Одним словом, на его глазах произошло столкновение антагонистических характеров и социальных слоёв.
Если бы отец был на одном уровне с Салтычихой, он, не тратя времени на разговоры, несколькими зуботычинами дал бы ей понять, кто в доме хозяин, – такие «уроки» он наблюдал в здешнем мире, и они ни у кого не вызывали ни удивления, ни даже осуждения. Отец хотя и превосходил Салтычиху интеллектуально на три головы, но, похоже, так и не понял, к своему несчастью, а заодно и к несчастью всей семьи, в какой дыре по названию «здешний мир» волею судьбы оказался.
(Если Россия, по утверждению поэта Гумилёва, отстаёт в своём развитии от Европы на четыреста лет (за месяц до написания этих строк врач-хирург и крупный чиновник, исколесившие почти всю Европу, согласились с выводами Николая Степановича), то Сибирь отстаёт от самой России ещё лет на сто пятьдесят, никак не меньше.
Таким образом, здешний мир прозябает примерно в середине XV века, в эпоху кватроченто раннего Возрождения, в пору, когда Христофор Колумб год как родился, португальские каравеллы уже совершили первые Великие географические открытия, а освоение Сибири Ермаком начнётся только через сто тридцать два года. И это не инвектива: если в деревнях здешнего мира спилить телеграфные столбы, в рамы окон вместо стёкол вставить бычий пузырь, то не останется никаких сомнений: вот они, избы крестьян российского Нечерноземья, переселившихся в Сибирь со всеми своими животами, пожитками и домашней скотиной в бог знает какие далёкие времена, быть может, ещё до княжения Ивана III, и в тех временах и оставшихся.
Домостроевские нравы здесь совершенно особые: в отличие от российских, сохранивших хоть какое-то подобие патриархальности, они, замешанные на генах многих поколений уголовных и политических преступников, высланных из российской империи, выпекли человека сибирского, в сознании которого самым прихотливым образом перемешаны как благородные устремления дворянских предков, так и низменные страсти, унаследованные от предков низких.
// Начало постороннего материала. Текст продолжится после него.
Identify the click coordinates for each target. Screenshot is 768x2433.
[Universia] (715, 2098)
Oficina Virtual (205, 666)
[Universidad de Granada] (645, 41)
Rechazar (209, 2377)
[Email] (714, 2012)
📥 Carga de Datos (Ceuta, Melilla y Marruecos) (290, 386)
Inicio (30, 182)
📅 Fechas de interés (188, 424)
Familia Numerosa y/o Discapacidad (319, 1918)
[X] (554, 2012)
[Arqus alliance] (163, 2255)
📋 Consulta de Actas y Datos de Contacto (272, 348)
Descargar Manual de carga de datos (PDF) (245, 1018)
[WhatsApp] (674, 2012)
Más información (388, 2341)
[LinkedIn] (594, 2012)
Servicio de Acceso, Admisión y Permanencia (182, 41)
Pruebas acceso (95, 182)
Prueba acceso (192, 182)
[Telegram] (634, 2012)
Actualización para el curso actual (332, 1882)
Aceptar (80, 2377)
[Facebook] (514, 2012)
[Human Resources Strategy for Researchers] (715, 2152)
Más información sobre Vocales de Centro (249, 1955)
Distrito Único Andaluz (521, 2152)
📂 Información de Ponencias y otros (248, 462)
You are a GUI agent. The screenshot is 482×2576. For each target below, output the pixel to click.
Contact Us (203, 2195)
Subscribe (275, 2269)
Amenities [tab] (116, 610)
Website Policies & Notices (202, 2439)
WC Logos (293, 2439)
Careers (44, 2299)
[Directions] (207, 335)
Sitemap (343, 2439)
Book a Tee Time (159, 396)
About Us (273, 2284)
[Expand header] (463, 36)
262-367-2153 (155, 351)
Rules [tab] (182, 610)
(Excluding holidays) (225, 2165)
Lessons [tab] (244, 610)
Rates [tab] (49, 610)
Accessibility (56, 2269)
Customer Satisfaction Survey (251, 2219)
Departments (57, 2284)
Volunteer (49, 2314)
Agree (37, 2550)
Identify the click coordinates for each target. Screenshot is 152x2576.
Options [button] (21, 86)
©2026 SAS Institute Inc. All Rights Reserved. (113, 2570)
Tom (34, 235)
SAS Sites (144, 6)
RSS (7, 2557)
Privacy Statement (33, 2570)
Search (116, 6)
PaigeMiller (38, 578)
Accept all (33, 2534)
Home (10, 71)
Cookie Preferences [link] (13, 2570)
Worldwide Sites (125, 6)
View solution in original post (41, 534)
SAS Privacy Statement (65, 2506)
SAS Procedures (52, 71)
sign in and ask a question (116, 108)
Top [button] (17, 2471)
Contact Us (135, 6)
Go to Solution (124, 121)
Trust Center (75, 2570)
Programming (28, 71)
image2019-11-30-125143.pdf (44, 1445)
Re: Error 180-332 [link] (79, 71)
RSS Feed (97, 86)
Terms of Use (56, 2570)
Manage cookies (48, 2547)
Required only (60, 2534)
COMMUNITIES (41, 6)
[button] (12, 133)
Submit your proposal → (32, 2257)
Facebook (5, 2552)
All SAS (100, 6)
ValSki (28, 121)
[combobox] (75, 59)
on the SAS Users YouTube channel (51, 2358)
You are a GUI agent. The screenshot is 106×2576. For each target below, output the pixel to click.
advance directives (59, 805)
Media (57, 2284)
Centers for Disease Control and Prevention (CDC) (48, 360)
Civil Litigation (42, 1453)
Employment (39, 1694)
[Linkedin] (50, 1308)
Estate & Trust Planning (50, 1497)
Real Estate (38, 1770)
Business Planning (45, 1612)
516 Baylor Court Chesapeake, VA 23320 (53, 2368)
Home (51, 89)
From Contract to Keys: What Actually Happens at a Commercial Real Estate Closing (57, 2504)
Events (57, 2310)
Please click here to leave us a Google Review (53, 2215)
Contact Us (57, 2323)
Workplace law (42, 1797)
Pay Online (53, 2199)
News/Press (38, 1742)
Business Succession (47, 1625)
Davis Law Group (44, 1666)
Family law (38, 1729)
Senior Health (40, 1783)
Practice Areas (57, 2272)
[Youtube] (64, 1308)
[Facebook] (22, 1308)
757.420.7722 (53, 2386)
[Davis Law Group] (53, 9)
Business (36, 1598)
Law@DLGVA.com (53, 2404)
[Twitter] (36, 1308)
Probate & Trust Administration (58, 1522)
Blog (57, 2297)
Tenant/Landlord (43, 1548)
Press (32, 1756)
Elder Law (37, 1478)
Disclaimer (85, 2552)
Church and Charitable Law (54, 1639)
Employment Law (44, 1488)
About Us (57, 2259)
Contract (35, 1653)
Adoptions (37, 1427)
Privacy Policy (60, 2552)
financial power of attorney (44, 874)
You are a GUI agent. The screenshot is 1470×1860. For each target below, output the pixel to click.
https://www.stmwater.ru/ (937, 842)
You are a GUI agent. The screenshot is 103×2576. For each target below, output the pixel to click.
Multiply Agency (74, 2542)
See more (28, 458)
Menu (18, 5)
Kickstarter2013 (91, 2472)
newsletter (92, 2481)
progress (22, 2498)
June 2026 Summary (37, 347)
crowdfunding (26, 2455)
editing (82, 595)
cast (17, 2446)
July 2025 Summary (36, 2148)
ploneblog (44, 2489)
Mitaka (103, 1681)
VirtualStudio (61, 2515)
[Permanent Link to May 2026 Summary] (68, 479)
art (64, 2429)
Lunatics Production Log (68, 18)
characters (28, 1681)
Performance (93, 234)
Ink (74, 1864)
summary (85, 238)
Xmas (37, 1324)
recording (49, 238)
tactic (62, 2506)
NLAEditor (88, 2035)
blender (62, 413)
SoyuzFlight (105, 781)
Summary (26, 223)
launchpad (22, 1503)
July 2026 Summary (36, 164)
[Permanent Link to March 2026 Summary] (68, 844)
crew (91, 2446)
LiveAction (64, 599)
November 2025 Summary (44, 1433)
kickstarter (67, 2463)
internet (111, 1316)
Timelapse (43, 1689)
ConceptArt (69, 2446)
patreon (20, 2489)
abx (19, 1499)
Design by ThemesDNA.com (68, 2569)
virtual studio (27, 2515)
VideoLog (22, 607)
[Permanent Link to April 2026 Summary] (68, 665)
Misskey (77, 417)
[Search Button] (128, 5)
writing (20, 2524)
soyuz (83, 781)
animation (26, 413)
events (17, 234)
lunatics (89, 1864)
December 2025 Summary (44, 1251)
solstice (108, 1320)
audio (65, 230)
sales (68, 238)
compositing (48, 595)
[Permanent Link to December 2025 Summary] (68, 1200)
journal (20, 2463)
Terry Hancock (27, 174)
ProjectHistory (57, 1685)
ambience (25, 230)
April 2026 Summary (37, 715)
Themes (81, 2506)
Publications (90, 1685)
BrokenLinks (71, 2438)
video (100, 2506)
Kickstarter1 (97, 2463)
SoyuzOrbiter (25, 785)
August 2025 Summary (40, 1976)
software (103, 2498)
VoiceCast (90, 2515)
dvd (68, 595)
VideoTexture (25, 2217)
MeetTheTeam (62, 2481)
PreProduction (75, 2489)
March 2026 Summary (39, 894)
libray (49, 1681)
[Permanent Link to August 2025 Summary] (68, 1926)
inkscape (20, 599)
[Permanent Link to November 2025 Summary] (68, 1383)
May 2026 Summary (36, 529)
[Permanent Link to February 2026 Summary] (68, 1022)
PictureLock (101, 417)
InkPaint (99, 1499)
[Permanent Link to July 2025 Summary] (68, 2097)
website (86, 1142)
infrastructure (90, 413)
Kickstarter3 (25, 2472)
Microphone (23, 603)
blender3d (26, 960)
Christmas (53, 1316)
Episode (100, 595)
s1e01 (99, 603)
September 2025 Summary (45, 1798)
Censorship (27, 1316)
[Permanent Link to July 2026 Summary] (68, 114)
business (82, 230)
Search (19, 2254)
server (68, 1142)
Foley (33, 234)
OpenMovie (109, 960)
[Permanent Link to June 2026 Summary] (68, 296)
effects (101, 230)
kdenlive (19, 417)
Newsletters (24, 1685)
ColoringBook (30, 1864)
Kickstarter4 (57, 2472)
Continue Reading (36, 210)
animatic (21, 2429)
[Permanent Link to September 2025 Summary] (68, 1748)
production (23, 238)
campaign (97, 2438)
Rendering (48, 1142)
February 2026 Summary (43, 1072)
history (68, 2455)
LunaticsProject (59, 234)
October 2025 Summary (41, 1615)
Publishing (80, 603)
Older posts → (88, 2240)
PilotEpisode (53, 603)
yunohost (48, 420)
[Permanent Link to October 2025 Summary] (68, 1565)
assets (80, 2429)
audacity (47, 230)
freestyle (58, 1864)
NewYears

В сибирских семьях кто на кого «взберётся», тот и правит; без всякого преувеличения, в них царит право сильного, и мужчина или женщина присваивает себе это право, никакого значения не имеет.
Салтычиха, в которой, вероятно, проснулись гены какой-нибудь курской скупщицы краденого и пензенского холопа, по пьяной лавочке зарубившего топором своего барина, легко взобралась на отца, чей предок, какой-нибудь польский мещанин, передал ему свою нелюбовь к начальству, склонность к польскому же позёрству и свойственную интеллигенствующей братии мягкотелость. В сибирских условиях такое незавидное наследство, от которого, в собственных же интересах, лучше бы отказаться, обрекает его обладателя на неприспособленность к жизни, в которой умение пускать в ход кулаки или даже нажимать на курок часто важнее умения читать.)
За этой семейной сценой могла потянуться угрюмая череда последующих, но Салтычиха сообразила отказаться от лобовой атаки на отца и сделалась необычайно ласковой, уступчивой, даже предупредительной с домашними. Отец торжествовал так легко – на его взгляд – одержанную победу... ну да где ему было тягаться с женским, да ещё и плебейским, коварством!
Салтычиха вдруг озаботилась обстановкой квартиры.
Приобретение холодильника, какой ни на есть мебели, вроде подержанного древесностружечного серванта, штор, паласа на пол и особенно предмета её давнего вожделения, большого красивого ковра во всю известковую стену над диваном, составило тему долгих обстоятельных кухонных бесед. Собственно, бесед не было, были монологи Салтычихи, задушевные, порою даже страстные, прерываемые краткими замечаниями единственной их слушательницы – сестры; он сам обычно отделывался молчанием, а при отце такие монологи никогда не произносились.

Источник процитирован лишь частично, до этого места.